Durante algo menos de un año por las noches le venían esos ojos a la mente y suspiraba. Llegando la primavera mostró un inusitado interés por viajar a Málaga que alegró a su padre. Se separó un momento de él en aquella noche de romero. Como un loco se paraba delante de los nazarenos para ver si reconocía los ojos que lo tenían obsesionado. La encontró. Vio los ojos más bonitos de su universo y se dispuso a hablar cuando un policía lo apartó pensando que estaba molestando. Intentó zafarse, pero fue peor. El cortejo echó a andar y la nazarena volvió a girarse torturándolo más si cabe. Los años pasaban y los ojos parecían jugar con él a un extraño juego de encuentros y desencuentros, de casualidades y destino. Nunca miraba al trono majestuoso ni a los bordados. Solo buscaba zapatos de mujer y ojos en el capirote. La vida se llevó a su padre y ese año no hubo Semana Santa. Llegó a pintar el iris, las pupilas tan cristalino que parecían reales. Llegó hasta a asustarse por si estaba perdiendo la cabeza. Tenía que volver a verlos como fuese. Por azares del destino, un joven malagueño se cruzó en su vida. Compañero de facultad, asistía atónito a los relatos que le contaba sobre aquellos ojos. Después de escuchar dio con una solución al entuerto. Le propuso que pasara unos días de Navidad con él en su casa de Málaga. Que el día 18 de diciembre pasaba una cosa y con suerte no habría ni túnicas ni antifaz que tapasen el rostro de aquellos ojos.
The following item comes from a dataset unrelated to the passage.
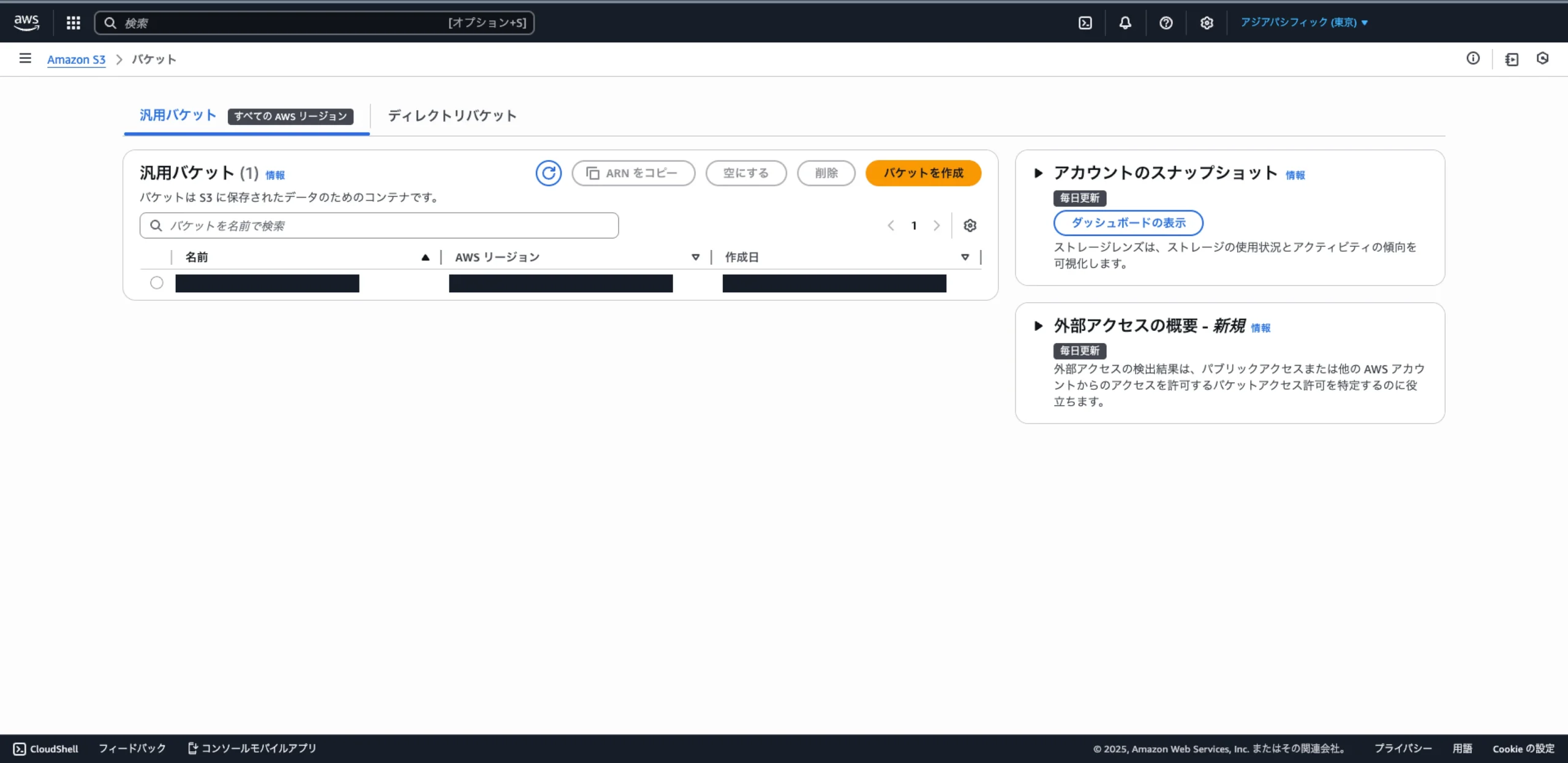Open the help question mark menu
A primera hora estaba sentado en el interior de la Basílica escudriñando de arriba abajo a todo el que entraba. A lo lejos La Esperanza recibía las felicitaciones. Él ni se percató. Tantos años y ni siquiera la había mirado. Desconocía su rostro. Algunas chavalas que entraron le produjeron vuelcos en su corazón. Pero no era ella. Una gran multitud entró y se dispuso en una larga cola. Por un momento se vio atrapado y no podía avanzar. No quería montar ningún lío. Ya aprendió la lección. Así que se dejó llevar hasta que le tocó el turno. Se fijó en sus bordados. En la divinidad de sus manos. Iba subiendo la mirada hasta que aquellos ojos por los que ni comía se los encontró. Los tenía allí delante. Petrificado fue traído a la realidad cuando lo empujó una señora que se impacientaba. Se alejó en silencio sin dejar de mirarla. Comprendió en ese momento que todo era una llamada. Todo este tiempo lo estaban llamando con una simple mirada. Cada año baja con su familia y su hija recién nacida. Se viste con su túnica de verde terciopelo y camina. Sin girar la cabeza para mirar aquellos ojos. Es su penitencia. Es feliz. La Esperanza.